## SOURCE EXTRACT
********

As I took a deep breath and started to survey my new home, the first thing that struck me was the orderliness and artistic flourishes of the FOB (base) and its denizens (hows that for a diplomatic word). Everything was lined up in neat rows, and a series of murals depict scenes of lakes, playing children and the Statue of Liberty (which I thought a particularly gracious gesture of hospitality). In addition, rock gardens, a shrine, a vegetable and flower garden, and similar fixtures (up to prints of rural scenes posted in the bathrooms) have been sprinkled throughout the facility turning it into an island of color and structure on a dusty brown plain speckled with mismatched structures.
In keeping with the disciplined but welcoming and poetic (if I may stretch that word) physical setting, my hosts projected a similar sense of warm orderliness. Although I was one of a handful of caucasians among hundreds of Koreans I did have the same sense of "otherness" that can be an exhausting aspect of living overseas (as well as a life-altering way to give yourself perspective on how immigrants/minorities live their lives).
That ended abruptly when I entered the DFAC (chow hall) and came close to asking Han Solo (my predecessor who picked me up at Mos Eisley -see earlier post) to provide written instructions on which seaweed goes in the soup, which goes on the rice and which you really just shouldn't tangle with. I muddled through the buffet style line going heavy on the rice and a dish of fried something with sesame seeds and a red sauce. I carefully avoided sauces on my maiden culinary voyage not wishing to be "that guy" who pours tobasco sauce in his milk and then chokes it down pretending everything is A-OK.

********

## YOUR TASKS
a – Copy the account of the base word for word, from "That ended abruptly" to "everything is A-OK.".
b – Please write what comes next in the account of the base, picking up after its final sentence.

[Entries taken from a collection]
********

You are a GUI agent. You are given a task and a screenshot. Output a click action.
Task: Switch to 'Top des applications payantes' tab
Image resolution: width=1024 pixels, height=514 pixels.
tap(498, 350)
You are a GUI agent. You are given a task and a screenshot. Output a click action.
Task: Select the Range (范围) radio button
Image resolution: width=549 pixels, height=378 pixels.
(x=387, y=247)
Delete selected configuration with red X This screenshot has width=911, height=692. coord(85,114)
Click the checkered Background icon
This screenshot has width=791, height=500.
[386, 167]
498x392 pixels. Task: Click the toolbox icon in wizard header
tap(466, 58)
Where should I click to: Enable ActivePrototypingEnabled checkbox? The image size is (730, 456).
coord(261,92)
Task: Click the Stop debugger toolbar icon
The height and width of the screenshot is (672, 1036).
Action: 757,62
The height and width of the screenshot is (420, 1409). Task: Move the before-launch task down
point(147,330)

********

## EXPECTED OUTPUTS
a –
That ended abruptly when I entered the DFAC (chow hall) and came close to asking Han Solo (my predecessor who picked me up at Mos Eisley -see earlier post) to provide written instructions on which seaweed goes in the soup, which goes on the rice and which you really just shouldn't tangle with. I muddled through the buffet style line going heavy on the rice and a dish of fried something with sesame seeds and a red sauce. I carefully avoided sauces on my maiden culinary voyage not wishing to be "that guy" who pours tobasco sauce in his milk and then chokes it down pretending everything is A-OK.

b –
I grabbed some bottled water from the refridgerator and sat down, still on the alert for cues on any meal protocol. There didn't seem to be any, so I carefully picked up my metal chopstix and mentally thanked my parents for teaching me the two basic life skills of driving a stick shift and using chopstix. I was no match for my hosts of course, who seemed to entrap the smallest, sauciest kernel of rice without so much as looking at it, but I got the first nugget of what turned out to be chicken in my mouth on the first try. HEAVEN.
I have promised myself not to torment any of my colleagues on other PRTs who are facing genuine hardship far from the legendary Korean DFAC. Suffice to say, while I can name only one in hundred dishes that are served here, my sole dietary challenge is limiting my portions.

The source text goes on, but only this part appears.